Aim of the exercise :: Put the lines below into a JSON list of strings, with one string for each line and blank lines left out.

<<<<

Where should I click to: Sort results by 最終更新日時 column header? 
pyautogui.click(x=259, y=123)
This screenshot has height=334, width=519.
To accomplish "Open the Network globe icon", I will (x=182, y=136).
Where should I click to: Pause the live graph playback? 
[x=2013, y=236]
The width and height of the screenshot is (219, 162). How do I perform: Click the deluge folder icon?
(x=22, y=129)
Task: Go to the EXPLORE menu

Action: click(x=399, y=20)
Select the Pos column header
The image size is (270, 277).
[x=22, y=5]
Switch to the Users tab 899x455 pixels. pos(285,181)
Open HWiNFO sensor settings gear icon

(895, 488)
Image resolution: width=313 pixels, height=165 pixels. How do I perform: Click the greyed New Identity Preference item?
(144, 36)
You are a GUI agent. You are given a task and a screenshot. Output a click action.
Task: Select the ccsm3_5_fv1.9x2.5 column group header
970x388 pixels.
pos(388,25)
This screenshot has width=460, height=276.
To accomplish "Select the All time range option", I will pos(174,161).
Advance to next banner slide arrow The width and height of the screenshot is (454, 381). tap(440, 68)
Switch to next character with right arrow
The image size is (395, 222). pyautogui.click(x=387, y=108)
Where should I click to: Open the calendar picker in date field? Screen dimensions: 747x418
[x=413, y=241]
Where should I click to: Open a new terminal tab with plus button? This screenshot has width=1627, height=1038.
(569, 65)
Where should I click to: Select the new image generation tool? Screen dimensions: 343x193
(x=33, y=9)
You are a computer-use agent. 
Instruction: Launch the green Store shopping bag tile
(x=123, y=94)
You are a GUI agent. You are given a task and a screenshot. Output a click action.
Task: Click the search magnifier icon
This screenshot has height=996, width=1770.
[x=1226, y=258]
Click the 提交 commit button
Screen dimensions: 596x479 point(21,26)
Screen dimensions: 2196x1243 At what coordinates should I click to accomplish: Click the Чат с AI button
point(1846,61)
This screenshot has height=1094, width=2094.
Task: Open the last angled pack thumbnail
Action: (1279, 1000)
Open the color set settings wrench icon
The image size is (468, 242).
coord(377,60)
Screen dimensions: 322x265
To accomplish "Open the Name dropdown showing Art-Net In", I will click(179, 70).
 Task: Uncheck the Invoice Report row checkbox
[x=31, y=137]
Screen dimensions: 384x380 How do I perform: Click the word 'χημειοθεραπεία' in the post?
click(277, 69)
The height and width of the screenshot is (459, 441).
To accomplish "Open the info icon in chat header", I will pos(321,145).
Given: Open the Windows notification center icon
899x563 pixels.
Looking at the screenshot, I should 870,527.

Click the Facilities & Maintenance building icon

>>>>

Correct result ::
[
  "Where should I click to: Sort results by 最終更新日時 column header? ",
  "pyautogui.click(x=259, y=123)",
  "This screenshot has height=334, width=519.",
  "To accomplish \"Open the Network globe icon\", I will (x=182, y=136).",
  "Where should I click to: Pause the live graph playback? ",
  "[x=2013, y=236]",
  "The width and height of the screenshot is (219, 162). How do I perform: Click the deluge folder icon?",
  "(x=22, y=129)",
  "Task: Go to the EXPLORE menu",
  "Action: click(x=399, y=20)",
  "Select the Pos column header",
  "The image size is (270, 277).",
  "[x=22, y=5]",
  "Switch to the Users tab 899x455 pixels. pos(285,181)",
  "Open HWiNFO sensor settings gear icon",
  "(895, 488)",
  "Image resolution: width=313 pixels, height=165 pixels. How do I perform: Click the greyed New Identity Preference item?",
  "(144, 36)",
  "You are a GUI agent. You are given a task and a screenshot. Output a click action.",
  "Task: Select the ccsm3_5_fv1.9x2.5 column group header",
  "970x388 pixels.",
  "pos(388,25)",
  "This screenshot has width=460, height=276.",
  "To accomplish \"Select the All time range option\", I will pos(174,161).",
  "Advance to next banner slide arrow The width and height of the screenshot is (454, 381). tap(440, 68)",
  "Switch to next character with right arrow",
  "The image size is (395, 222). pyautogui.click(x=387, y=108)",
  "Where should I click to: Open the calendar picker in date field? Screen dimensions: 747x418",
  "[x=413, y=241]",
  "Where should I click to: Open a new terminal tab with plus button? This screenshot has width=1627, height=1038.",
  "(569, 65)",
  "Where should I click to: Select the new image generation tool? Screen dimensions: 343x193",
  "(x=33, y=9)",
  "You are a computer-use agent. ",
  "Instruction: Launch the green Store shopping bag tile",
  "(x=123, y=94)",
  "You are a GUI agent. You are given a task and a screenshot. Output a click action.",
  "Task: Click the search magnifier icon",
  "This screenshot has height=996, width=1770.",
  "[x=1226, y=258]",
  "Click the 提交 commit button",
  "Screen dimensions: 596x479 point(21,26)",
  "Screen dimensions: 2196x1243 At what coordinates should I click to accomplish: Click the Чат с AI button",
  "point(1846,61)",
  "This screenshot has height=1094, width=2094.",
  "Task: Open the last angled pack thumbnail",
  "Action: (1279, 1000)",
  "Open the color set settings wrench icon",
  "The image size is (468, 242).",
  "coord(377,60)",
  "Screen dimensions: 322x265",
  "To accomplish \"Open the Name dropdown showing Art-Net In\", I will click(179, 70).",
  " Task: Uncheck the Invoice Report row checkbox",
  "[x=31, y=137]",
  "Screen dimensions: 384x380 How do I perform: Click the word 'χημειοθεραπεία' in the post?",
  "click(277, 69)",
  "The height and width of the screenshot is (459, 441).",
  "To accomplish \"Open the info icon in chat header\", I will pos(321,145).",
  "Given: Open the Windows notification center icon",
  "899x563 pixels.",
  "Looking at the screenshot, I should 870,527.",
  "Click the Facilities & Maintenance building icon"
]